According to the Swedish Companies Act, the general meeting is the Company’s highest decision-making body and the shareholders exercise their voting rights in the Company there. Certain issues, such as the adoption of the income statements and balance sheets, the disposition of the Company’s results, the granting of discharge from liability for board members and the CEO, election of board members and auditors and fees to the board and auditors are exclusive of the annual general meeting.
The annual general meeting must be held within six months from the end of the financial year. In addition to the annual general meeting, notice can also be given of an extraordinary general meeting. In accordance with the articles of association, notice to convene the general meeting shall be published in post- och inrikes tidningar (the Swedish Official Gazette) and be kept available at the company’s website. When the notice has been issued it shall at the same time be announced in Dagens Nyheter.

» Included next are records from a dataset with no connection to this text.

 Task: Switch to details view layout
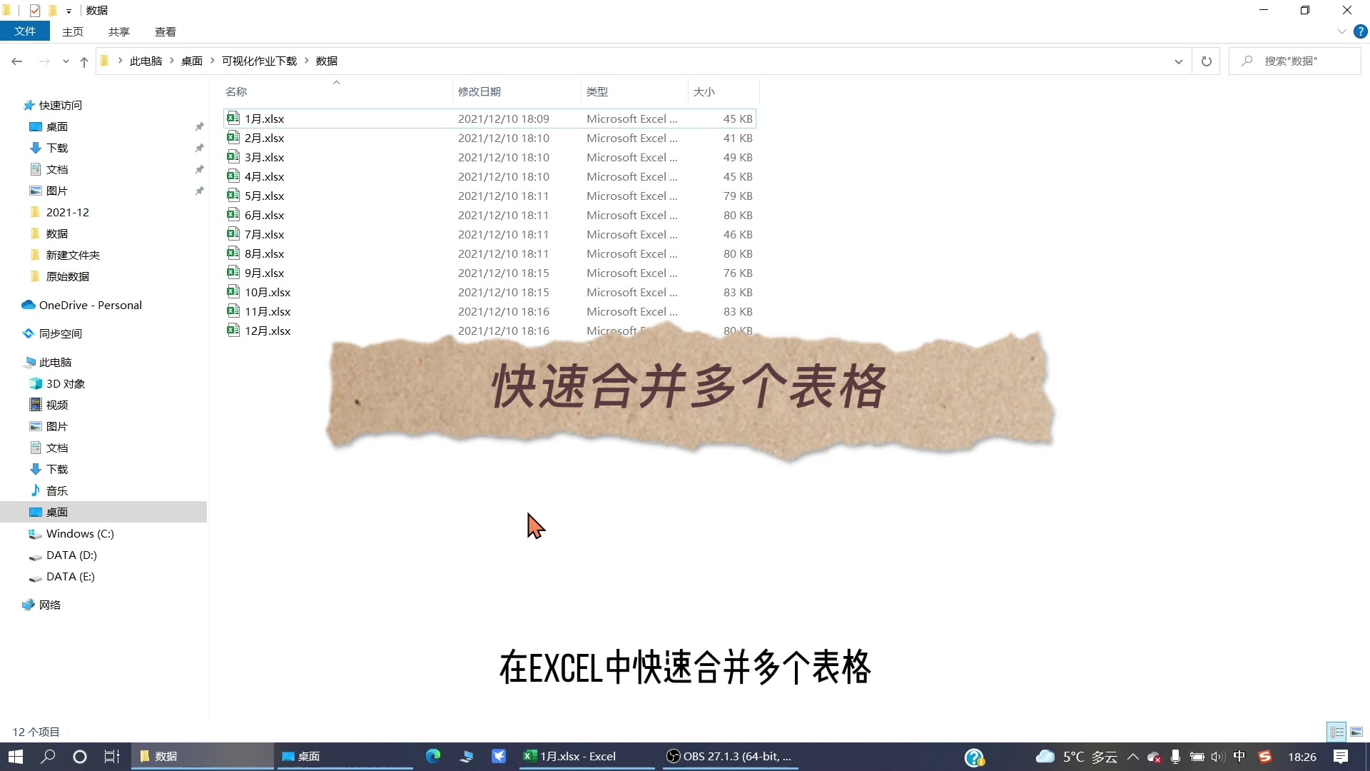click(x=1336, y=732)
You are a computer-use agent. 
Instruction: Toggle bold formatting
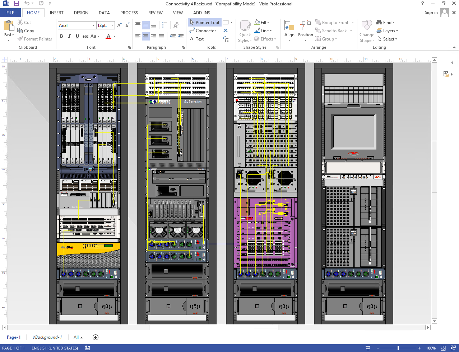pyautogui.click(x=61, y=36)
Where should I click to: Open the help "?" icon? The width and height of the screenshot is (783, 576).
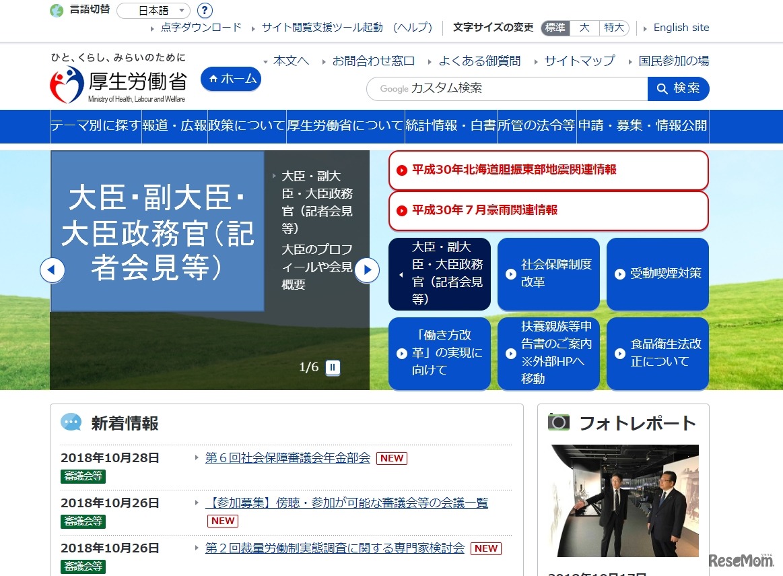(203, 11)
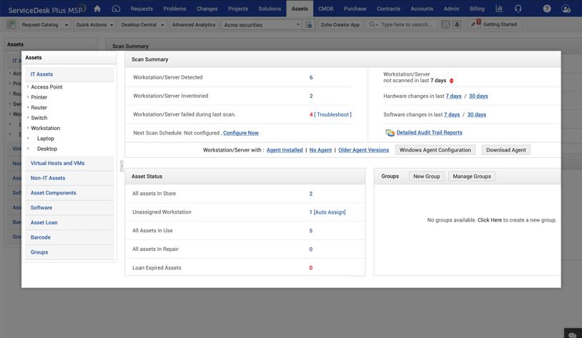The width and height of the screenshot is (582, 338).
Task: Switch to the CMDB tab
Action: [x=325, y=9]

Right to participate in the annual general meeting
In order to participate in the annual general meeting, shareholders must be entered in the share register kept by Euroclear Sweden six banking days before the meeting and register with the Company no later than the day specified in the notice convening the meeting. Shareholders whose shares are nominee-registered with a bank or other nominee must, in order to be entitled to attend the annual general meeting, in addition to informing the Company, request that their shares be temporarily registered in their own name in the share register kept by Euroclear Sweden. Shareholders should inform their nominees of this in good time before the record date. Shareholders may attend the annual general meeting in person or by proxy and may be accompanied by a maximum of two assistants. It is usually possible for shareholders to register for the annual general meeting in several different ways, which are specified in the notice convening the meeting.